Надо сказать, что Андрей, впервые оказавшийся в Югославии и до этого даже теоретически незнакомый с населявшими ее людьми, через месяц пребывания в небольшом городке Купрес, расположенном на одноименном плато в центре Боснии и Герцеговины, уже вполне сносно понимал язык на котором говорили местные и вполне уверенно мог с ними объясняться. Дело скорее всего тут было не в его выдающихся лингвистических способностях, а в достаточной близости сербского и русского языков. Впрочем большая часть населявших город людей по-русски тоже говорила достаточно хорошо, сказывалось влияние огромной эмигрантской волны, выплеснутой сюда с донского приволья двенадцатибалльным штормом октябрьской революции. Кроме того, будущий историк, обладая профессиональной наблюдательностью и вниманием, легко мог различить по внешнему виду две преимущественно населявшие Купрес нации: хорватов и сербов. Навскидку сформулировать, чем же так резко отличались друг от друга эти два народа, он вряд ли смог бы, видимо, дело было в бессознательно оцениваемой совокупности различных мелких деталей внешнего облика, но не ошибался в своих оценках аспирант практически никогда. Так что ничего удивительного в том, что зашедшие в кафану хорваты легко опознали в сидящих за столиком девушках сербок, не было.
Что уж тут говорить, местные коренные жители узнавали друг друга за километр и традиционно недолюбливали.
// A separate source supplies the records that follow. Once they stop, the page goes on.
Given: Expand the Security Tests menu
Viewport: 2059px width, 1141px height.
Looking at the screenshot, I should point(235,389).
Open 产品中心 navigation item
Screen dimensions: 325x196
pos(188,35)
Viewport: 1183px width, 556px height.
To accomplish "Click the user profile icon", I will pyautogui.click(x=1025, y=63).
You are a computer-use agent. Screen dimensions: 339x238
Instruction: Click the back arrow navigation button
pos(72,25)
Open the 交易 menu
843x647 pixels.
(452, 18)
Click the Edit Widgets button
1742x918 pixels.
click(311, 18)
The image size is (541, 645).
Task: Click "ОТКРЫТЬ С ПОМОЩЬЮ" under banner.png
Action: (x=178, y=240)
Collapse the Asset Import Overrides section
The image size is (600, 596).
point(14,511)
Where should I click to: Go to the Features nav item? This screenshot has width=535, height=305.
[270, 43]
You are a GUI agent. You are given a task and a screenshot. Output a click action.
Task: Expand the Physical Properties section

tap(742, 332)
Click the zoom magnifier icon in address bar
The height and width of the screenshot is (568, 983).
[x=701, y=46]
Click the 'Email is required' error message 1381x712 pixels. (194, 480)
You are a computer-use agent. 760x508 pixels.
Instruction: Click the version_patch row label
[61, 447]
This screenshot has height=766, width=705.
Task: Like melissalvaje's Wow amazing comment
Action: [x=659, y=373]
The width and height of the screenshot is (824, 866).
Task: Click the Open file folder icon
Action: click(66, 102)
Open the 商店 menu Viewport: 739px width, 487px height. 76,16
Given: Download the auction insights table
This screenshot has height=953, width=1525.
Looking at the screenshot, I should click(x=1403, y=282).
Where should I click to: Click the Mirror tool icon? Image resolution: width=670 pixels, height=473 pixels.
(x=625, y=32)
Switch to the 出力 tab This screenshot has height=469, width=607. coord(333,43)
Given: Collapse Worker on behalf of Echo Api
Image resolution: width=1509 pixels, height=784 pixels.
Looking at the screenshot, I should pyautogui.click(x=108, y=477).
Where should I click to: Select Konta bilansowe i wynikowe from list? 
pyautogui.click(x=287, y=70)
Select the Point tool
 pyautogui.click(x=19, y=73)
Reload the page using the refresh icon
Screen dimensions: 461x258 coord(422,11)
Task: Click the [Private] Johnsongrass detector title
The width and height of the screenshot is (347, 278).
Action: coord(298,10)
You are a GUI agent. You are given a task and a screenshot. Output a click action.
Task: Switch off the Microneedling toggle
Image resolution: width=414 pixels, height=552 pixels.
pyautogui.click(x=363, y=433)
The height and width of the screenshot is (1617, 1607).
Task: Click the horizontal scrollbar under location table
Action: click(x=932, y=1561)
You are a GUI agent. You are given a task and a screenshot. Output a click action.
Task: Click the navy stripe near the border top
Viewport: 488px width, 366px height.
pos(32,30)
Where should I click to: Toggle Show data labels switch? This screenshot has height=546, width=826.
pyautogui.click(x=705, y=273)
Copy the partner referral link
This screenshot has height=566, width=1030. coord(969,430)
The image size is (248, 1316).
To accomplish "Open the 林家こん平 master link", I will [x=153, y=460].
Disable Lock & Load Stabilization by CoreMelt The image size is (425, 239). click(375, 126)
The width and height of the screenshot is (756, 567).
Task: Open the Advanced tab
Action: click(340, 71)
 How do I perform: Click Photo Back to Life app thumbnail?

Корни неприязни уходили глубоко в века. Самым свежим поводом была, пожалуй, великолепная резня учиненная здесь хорватами в годы Второй Мировой войны, за которую впрочем пришлось заплатить немалый долг кровью, как сербским четникам, так и партизанам Тито. Прощать же здесь традиционно не умели, и долги чести привыкли получать жизнями обидчиков, а не денежными компенсациями, извинениями и публичным покаянием, даже сейчас почти пять десятков лет спустя местные отлично помнили, кто из какой семьи кого в то время убил. И лишь железная рука и непреклонная воля обожаемого всеми югославами Тито до поры не давала вцепиться в глотку обидчикам. К моменту описываемых событий Тито уже давно был мертв. Теперь вековую вражду населяющих город народов не сдерживал никто.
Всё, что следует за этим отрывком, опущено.